Small changes can reduce our environmental impact-part 2, Peat

The first part of this series, I looked at the simple ways of helping to reduce the effects of climate change on our soils. Now I am going to take a look on how we can help reduce the effects when buying or growing plants for our garden. Choosing the type of plants and how that can effect it will be the next one

Please also don’t think I am telling you how to garden, I’m not. Changing things can be so hard and hopefully these blogs will help you make positive changes in your garden and enjoy it even more

I suppose there are two big big subjects in growing plants today, firstly we have plastics and secondly, use of peat

A native peat bog

Let’s start with peat. Peat has been used for many years within the growing industry for raising and growing plants. What makes it so good for horticulture is its ability to hold on to water, not have nutrients of its own so is able to have nutrient levels adjusted to suit particularly plants. It is acidic so is good for acidic lovely plants like Rhododendrons but a wide range of plants will grow well in it. As it comes from moss, it’s a lightwieght material and so is easy to use and handle, both prior, during and after production.

Peat is formed in wetlands and bogs.
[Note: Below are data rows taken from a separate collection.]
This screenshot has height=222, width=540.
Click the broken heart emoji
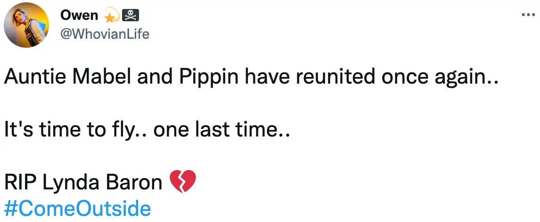point(182,182)
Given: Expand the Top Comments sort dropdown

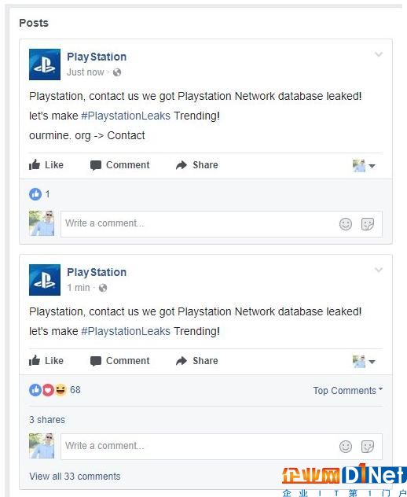Looking at the screenshot, I should click(348, 391).
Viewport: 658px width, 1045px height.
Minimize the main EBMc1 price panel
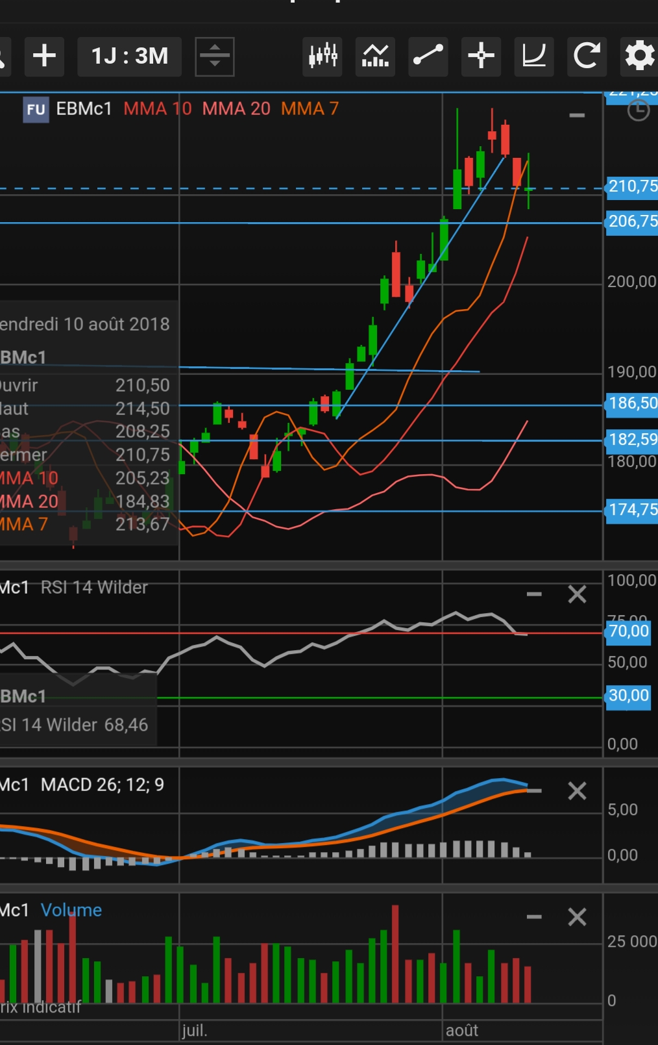click(x=577, y=116)
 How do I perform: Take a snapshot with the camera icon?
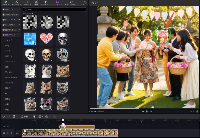pos(197,111)
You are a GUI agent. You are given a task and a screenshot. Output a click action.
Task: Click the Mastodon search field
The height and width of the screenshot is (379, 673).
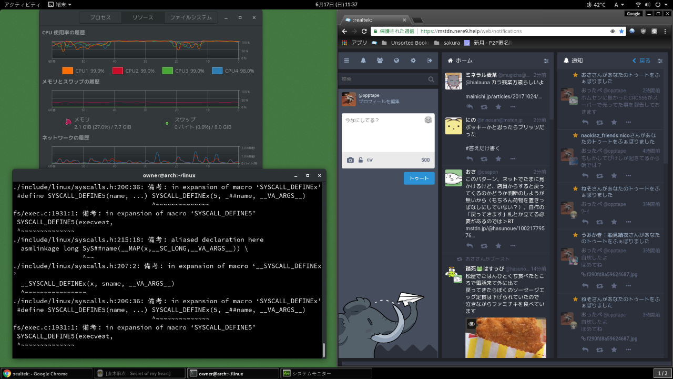coord(384,79)
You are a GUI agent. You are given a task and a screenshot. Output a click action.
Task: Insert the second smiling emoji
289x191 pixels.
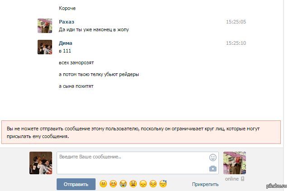[x=113, y=184]
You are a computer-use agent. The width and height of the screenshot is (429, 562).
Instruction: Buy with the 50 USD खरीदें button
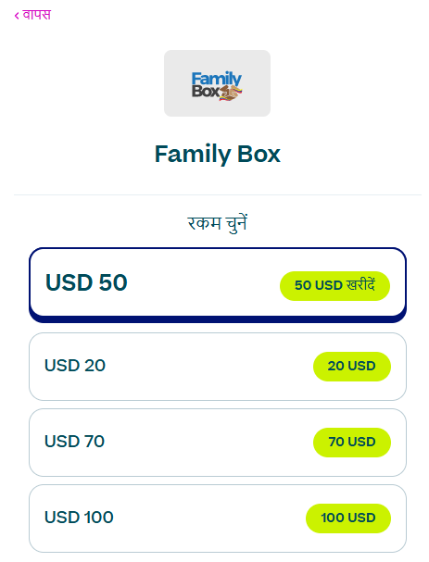[334, 286]
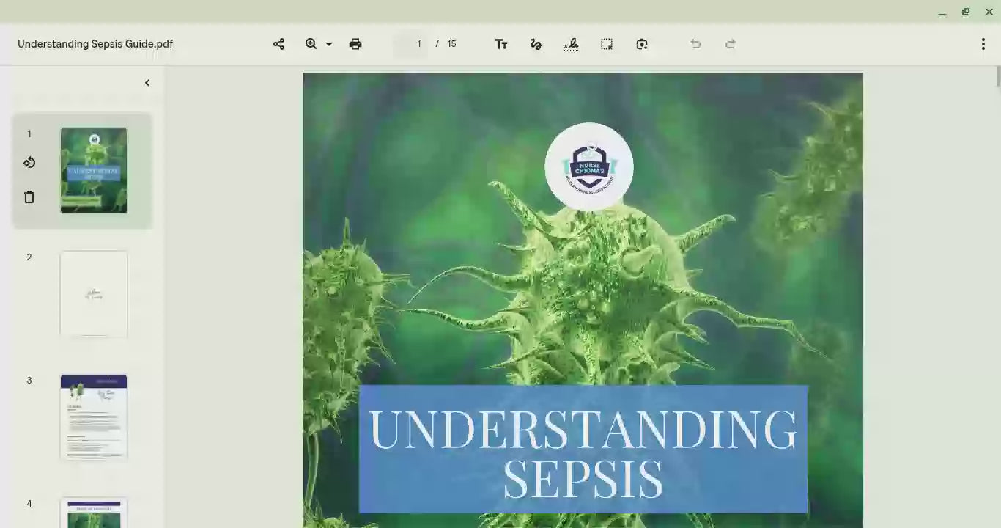Image resolution: width=1001 pixels, height=528 pixels.
Task: Open the three-dot more options menu
Action: click(983, 44)

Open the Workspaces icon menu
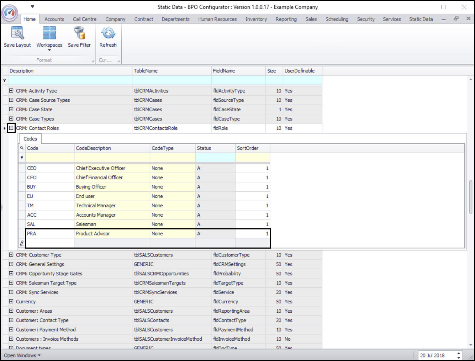(x=49, y=33)
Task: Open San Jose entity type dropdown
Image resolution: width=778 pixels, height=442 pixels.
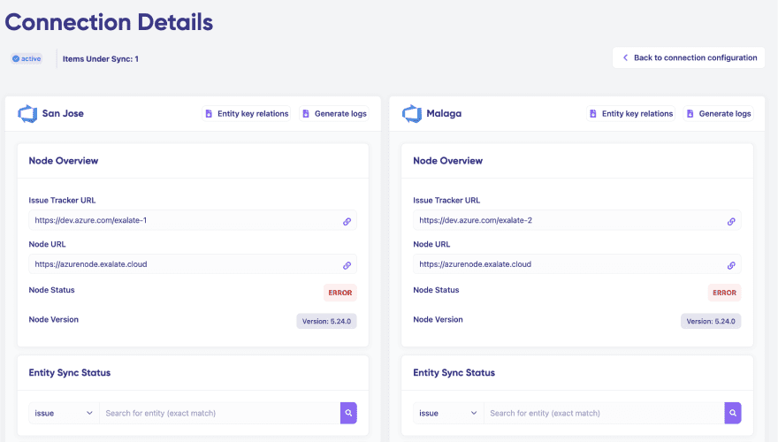Action: pos(65,413)
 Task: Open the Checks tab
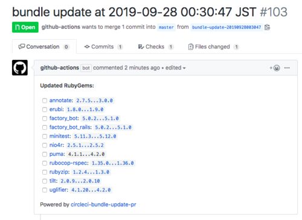click(156, 47)
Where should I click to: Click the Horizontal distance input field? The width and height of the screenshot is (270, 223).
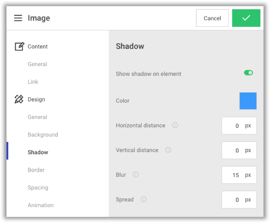pos(239,125)
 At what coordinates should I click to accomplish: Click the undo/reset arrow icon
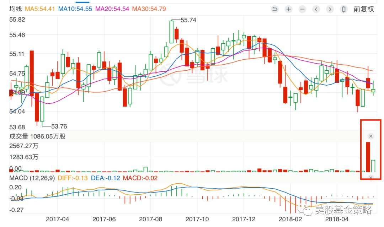274,9
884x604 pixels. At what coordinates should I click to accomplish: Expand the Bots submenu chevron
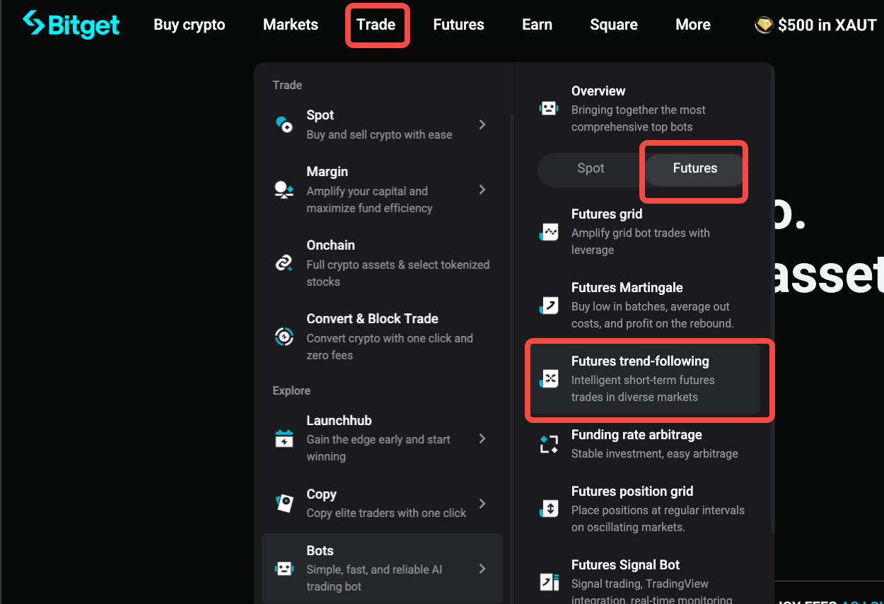coord(482,568)
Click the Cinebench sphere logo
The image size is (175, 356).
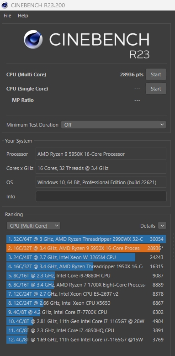point(33,39)
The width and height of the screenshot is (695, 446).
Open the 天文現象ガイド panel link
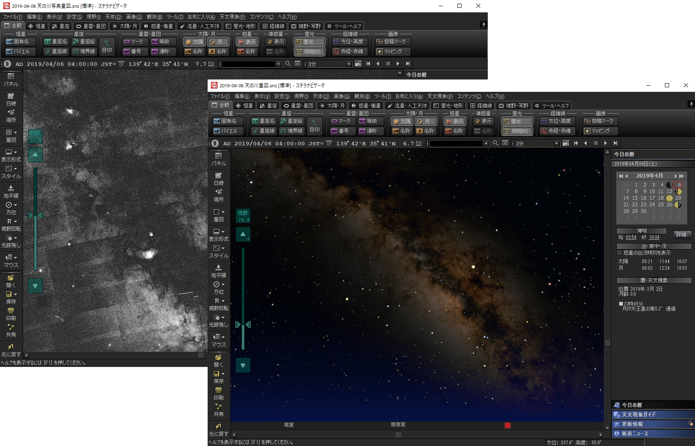[x=638, y=415]
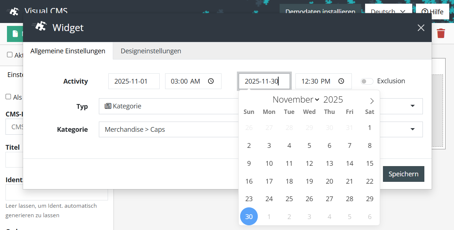Click the next month arrow in the calendar
Screen dimensions: 454x230
(x=372, y=101)
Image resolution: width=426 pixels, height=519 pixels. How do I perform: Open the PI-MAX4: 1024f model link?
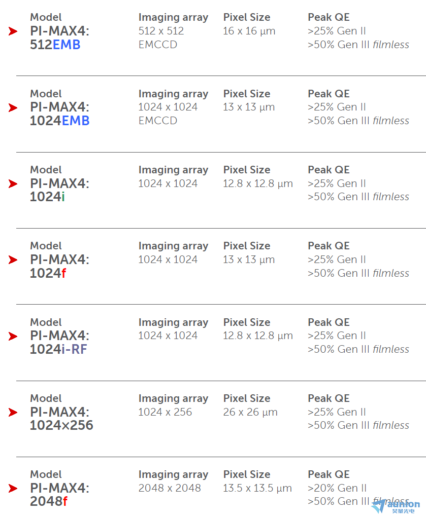coord(60,267)
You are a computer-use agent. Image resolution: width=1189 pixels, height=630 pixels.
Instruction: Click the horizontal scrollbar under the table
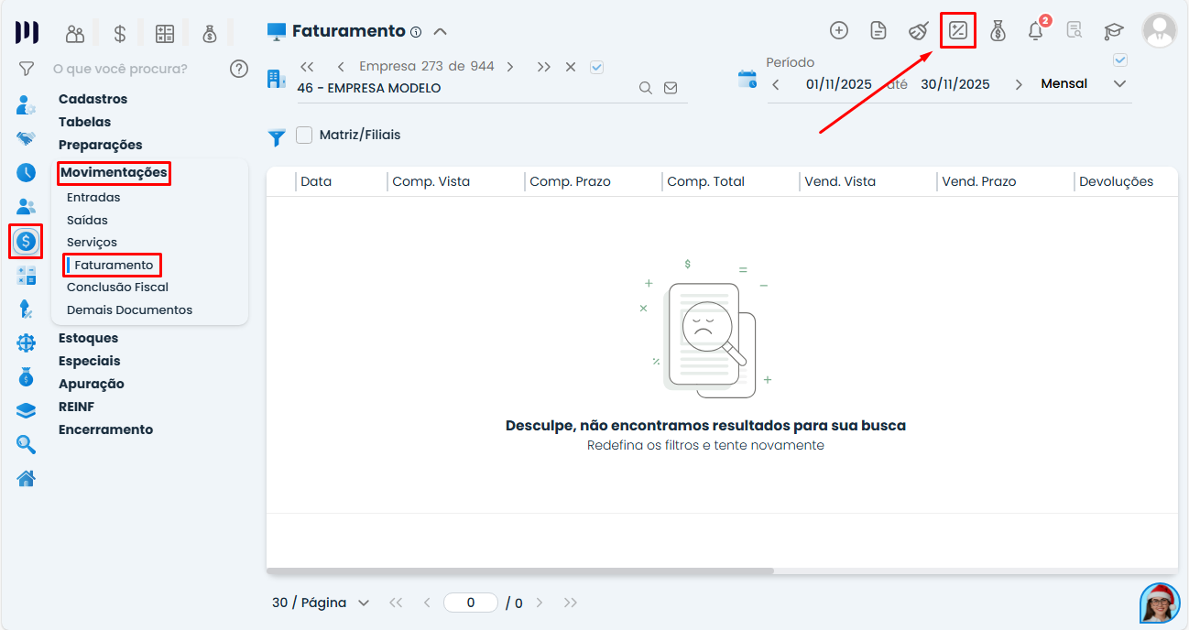520,571
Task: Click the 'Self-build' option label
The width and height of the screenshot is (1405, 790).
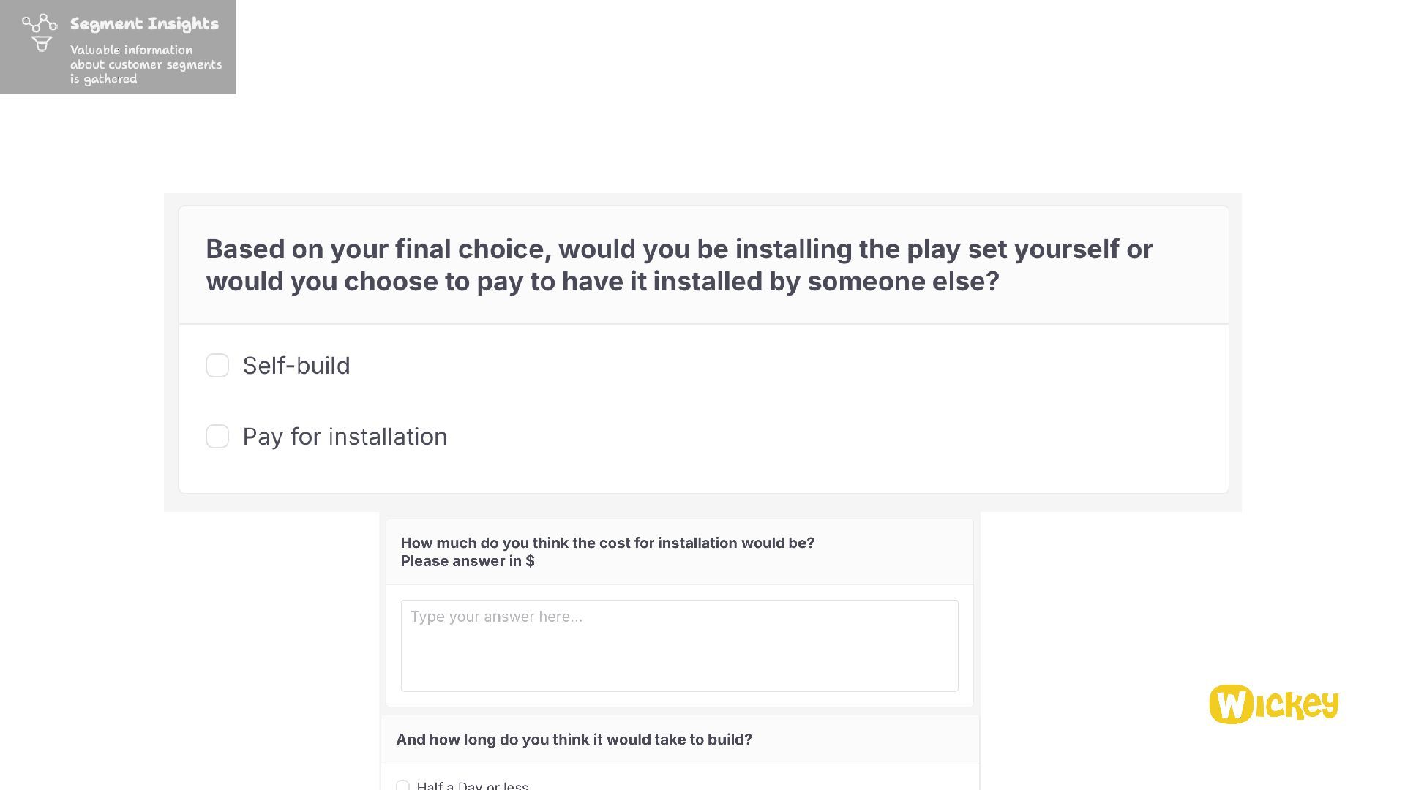Action: click(x=296, y=365)
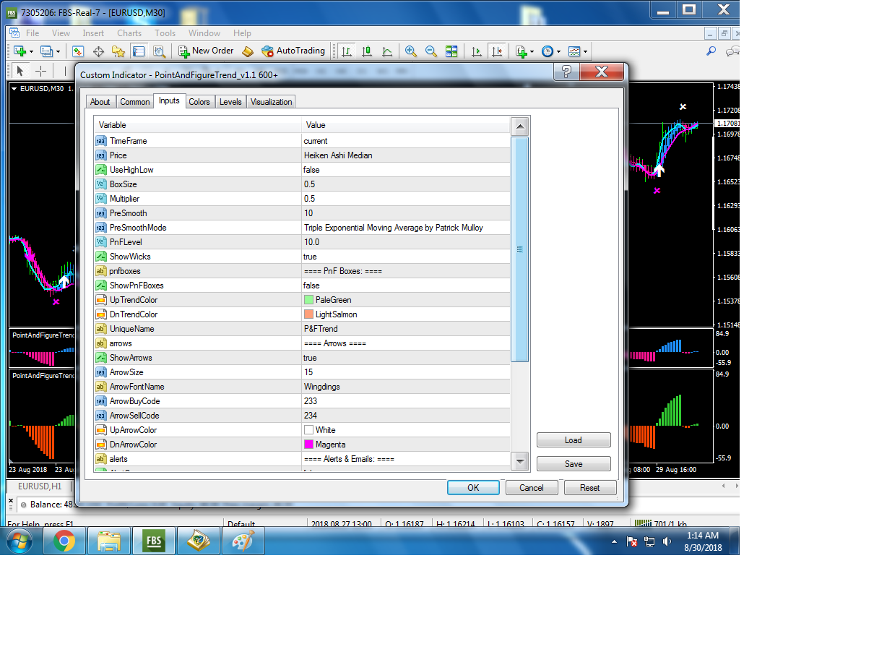Click the Zoom In magnifier icon

[411, 51]
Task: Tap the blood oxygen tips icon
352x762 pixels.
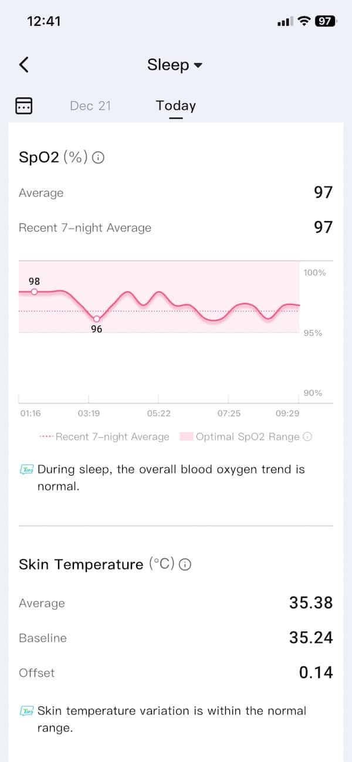Action: click(x=26, y=470)
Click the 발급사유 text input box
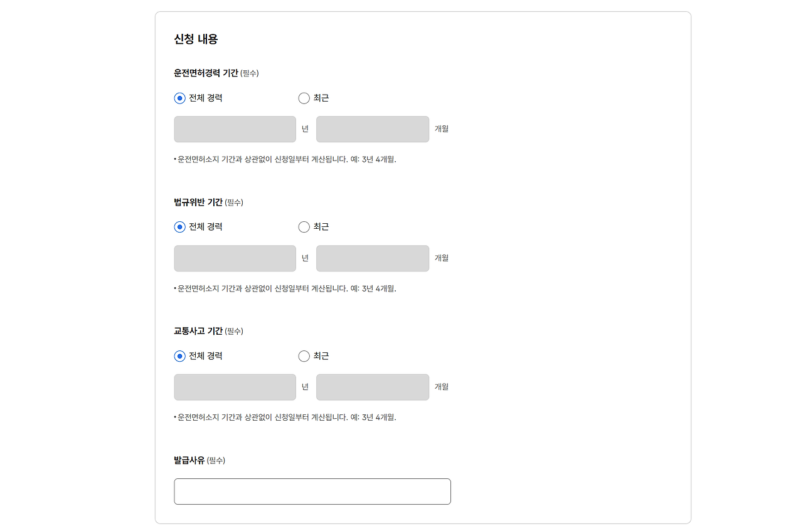The height and width of the screenshot is (531, 803). [312, 492]
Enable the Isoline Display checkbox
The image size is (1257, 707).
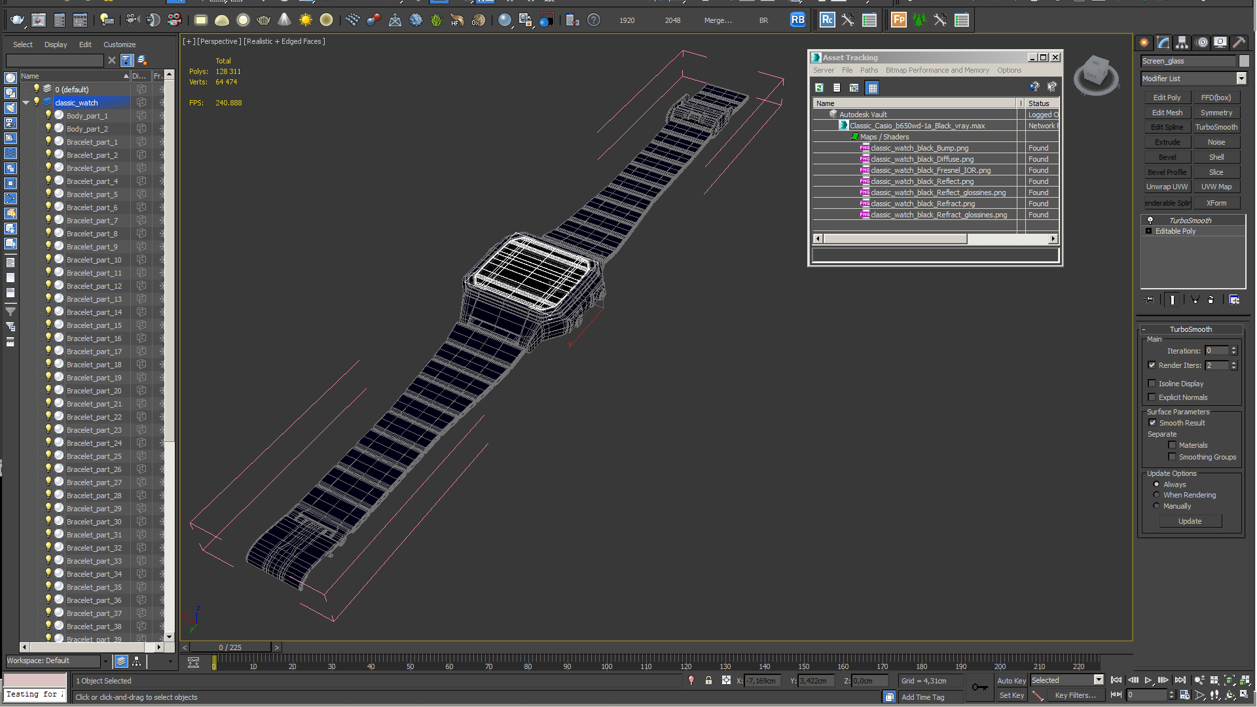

It can be made from any materials that occur in a wetland or bog situation. Materials like sedges, mosses or any plant material, die within the bog/wetland. This material, due to the lack of oxygen, takes thousands of years to decompose, with just 1mm added each year. This process is called anaerobic digestion. Once harvested and exposed to oxygen, it starts to breakdown a lot quicker and starts to release the carbon back into the environment.

Harvesting a peat bog, notice the lack of water!

The one thing this process does is to lock the carbon into these areas. Indeed they lock more carbon in these bogs than any other habitat! This alone is a very good reason to stop using peat. Let alone the damage to the ecosystems that thrive on this unique environment, one that we do really need to start to stop using.

So how do reduce our need on peat and what are the alternatives?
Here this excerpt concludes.